- Company Name
- Datadog
- Job Title
- AI Research Engineer - Datadog AI Research (DAIR)
- Job Description
-
**Job title:** AI Research Engineer – Datadog AI Research (DAIR)
**Role Summary:**
Design, build, and scale end‑to‑end AI systems that transform research concepts into production‑ready services within cloud observability and security domains.
**Expectations:**
- Deliver robust, scalable ML pipelines and inference engines.
- Transition prototypes into reliable, customer‑facing features.
- Collaborate closely with scientists, product, and engineering teams.
- Maintain high code quality, reproducibility, and observability.
**Key Responsibilities:**
- Construct and manage datasets, training and evaluation pipelines, benchmarks, and tooling.

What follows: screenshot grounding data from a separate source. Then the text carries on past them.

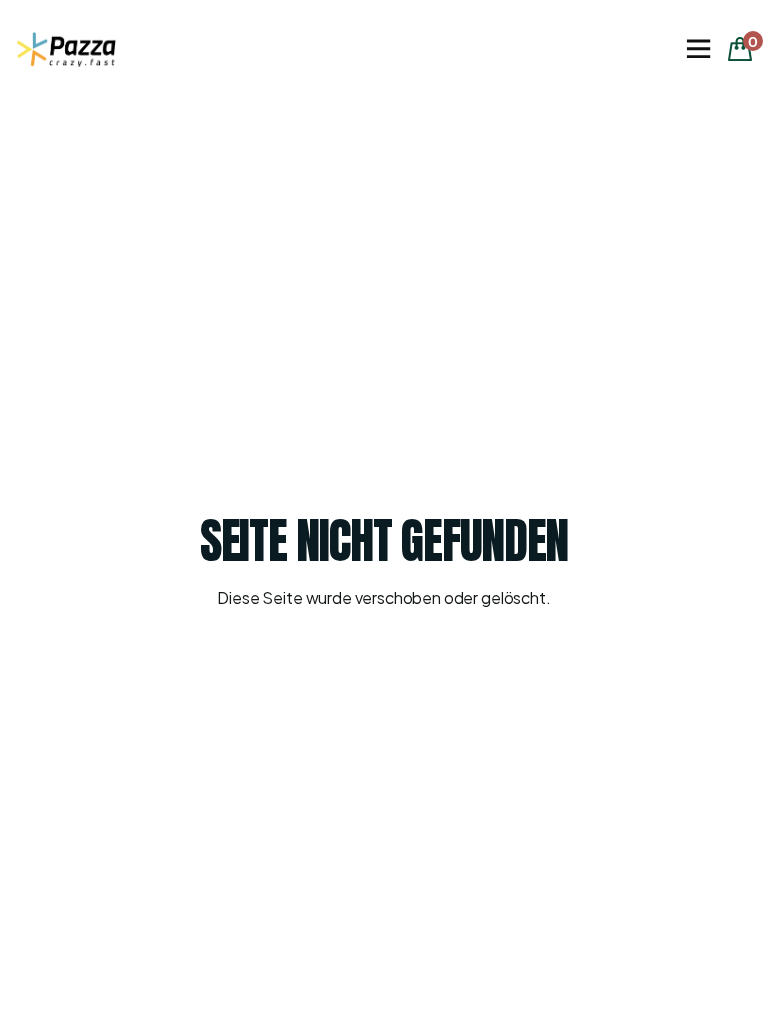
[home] (66, 49)
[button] (698, 49)
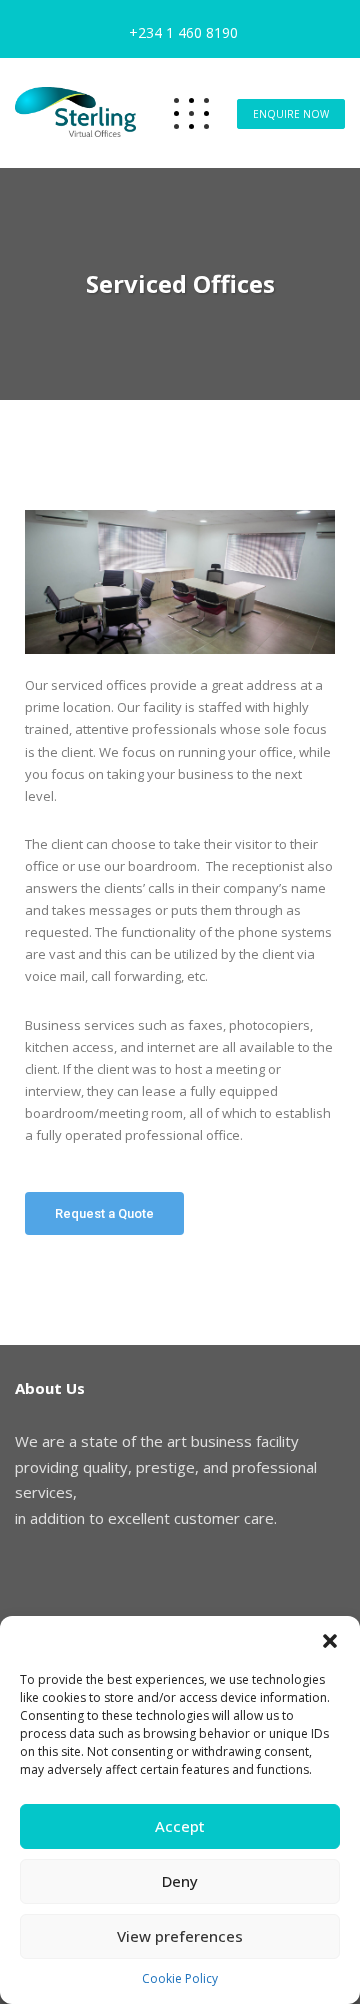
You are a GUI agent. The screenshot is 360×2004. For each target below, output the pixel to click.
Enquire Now (291, 114)
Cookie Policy (180, 1978)
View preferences (180, 1936)
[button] (330, 1641)
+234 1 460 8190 (183, 32)
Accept (180, 1826)
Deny (180, 1881)
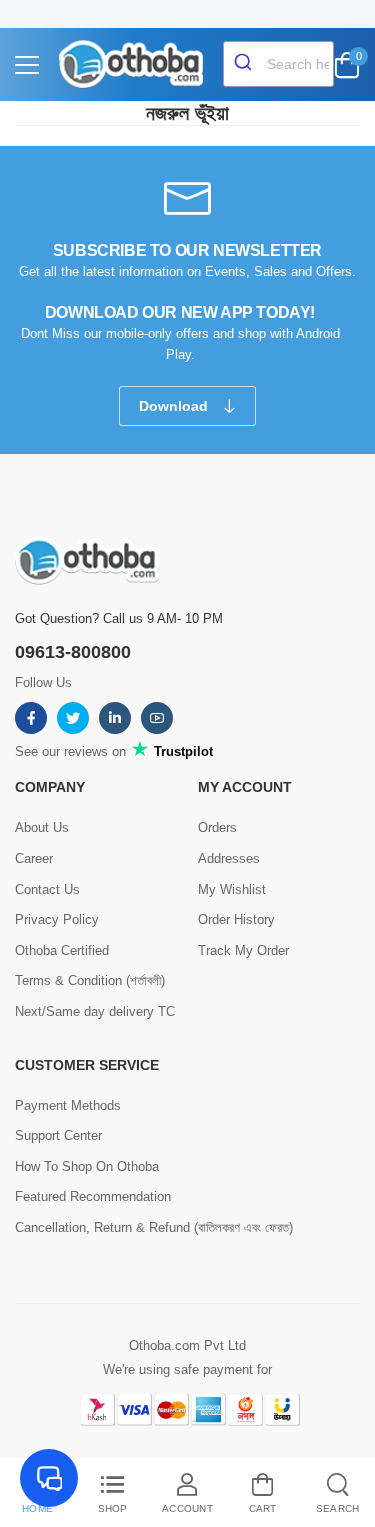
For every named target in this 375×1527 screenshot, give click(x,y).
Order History (236, 919)
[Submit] (245, 64)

- Implement, experiment, and tune large‑scale models (forecasting, anomaly detection, multimodal analysis, autonomous agents, code‑repair agents).
- Orchestrate distributed training/ RL with Ray or equivalent frameworks; handle scaling, scheduling, and fault tolerance.
- Profile models for reliability, performance, and cost; optimize GPU usage.
- Create automated benchmarks and regression tests for all key research areas.
- Integrate advanced AI capabilities into product pipelines and harden prototypes into production services.
- Produce high‑quality code, documentation, and open‑source artifacts to support community and internal reproducibility.
**Required Skills:**
- Strong software engineering background, preferably in observability, SRE, or security.
- Proficiency in Python; familiarity with Rust, C++, Go, or similar systems language.
- Experience with distributed computing frameworks (Ray, Slurm, etc.).
- Practical knowledge of ML frameworks (PyTorch, JAX), containerization, orchestration, and GPU acceleration.
- Expertise in training, fine‑tuning, and inference of large foundation models.
- Ability to communicate design trade‑offs to technical and non‑technical stakeholders.
- Passion for open‑source and open‑science; experience establishing benchmarks and sharing artifacts.
**Bonus Experience (not mandatory):**
- Proven track record bridging research prototypes and production deployments.
- GPU programming/optimization with CUDA.
- Production data pipeline and application development.
- Research publication contribution.
**Required Education & Certifications:**
- Bachelor’s degree or higher in Computer Science, Engineering, or related field (equivalent experience accepted).
- Certifications in distributed systems, ML engineering, or cloud platforms are advantageous.